The Ukrainian forces block our access, prevent us from going to see.

No doubt there are things they don't want us to see.

The fear that their positions will be exposed.

They also want to prevent the deaths of other journalists.

You have done many subjects on Ukrainian women, in maternity, in the army, and reports where we see death up close.

What impact does what you photograph have on you?


It would be wrong to think that our camera protects us.

Whether it's me or the other journalists.

I have nightmares, I wake up at three in the morning.

All journalists are emotionally involved.

How not to be ?

All the attacks we see are against civilians.

And these civilians hug us, thank us for being there, for telling their story to the rest of the world.

I couldn't tell you how many people have hugged me all the time.

So yes, I cry with them, I put the device down when I see that I can help someone carry something, cross a bridge.

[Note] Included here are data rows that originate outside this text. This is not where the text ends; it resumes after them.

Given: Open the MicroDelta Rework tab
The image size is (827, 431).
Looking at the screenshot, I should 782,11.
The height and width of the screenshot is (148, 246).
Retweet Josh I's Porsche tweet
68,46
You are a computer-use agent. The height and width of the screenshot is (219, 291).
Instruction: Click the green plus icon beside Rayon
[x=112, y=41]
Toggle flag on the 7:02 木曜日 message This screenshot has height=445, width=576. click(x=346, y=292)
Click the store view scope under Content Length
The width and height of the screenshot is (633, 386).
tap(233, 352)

There are many situations where helping people, or even just listening to them, is more important than taking pictures of them.

There are many situations where helping people, or even just listening to them, is more important than taking their picture.

Heidi Levine

How do you envision the coming days?


We journalists were very worried when we arrived.

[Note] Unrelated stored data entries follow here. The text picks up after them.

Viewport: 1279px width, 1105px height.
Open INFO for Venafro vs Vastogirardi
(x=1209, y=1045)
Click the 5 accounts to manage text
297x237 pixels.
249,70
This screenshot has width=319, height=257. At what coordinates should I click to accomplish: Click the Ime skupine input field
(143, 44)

And then we were incredibly impressed by the energy of the Ukrainians, their resilience, their determination.

There is not a person I have met who is not 100% committed to fighting for his country, whether in the army, helping with supplies, evacuating the wounded... So , we are especially worried about what we do not see.

We hear about mass graves in Mariupol, with hundreds of bodies, kidnappings, forced population transfers to Russia.

But no more journalists are there to testify.

Your family, your children are not too worried about you?


Yes, very much.

My mother, who has been used to seeing me do my job for thirty years and has always encouraged me, this time called me in tears, repeating: "Leave Ukraine, please, come back!"

But it was my son who reacted the worst, he is very angry.

When I send a message to say that I'm fine, that I'm staying in a hotel where the people are adorable, where I have enough to eat, he replies with a news link on the articles that talk about death of journalists.

However, we have lived since their birth in a country at war, Israel, and they grew up always knowing what I was doing and what was happening where I was.

For me, on a purely personal level, being here is less difficult than what I did when they were little, it

that is, spend my day in Gaza, cover a suicide bombing, and then come home and cook them dinner.

For them, on the other hand, the fact of being adults now gives them a different awareness of things.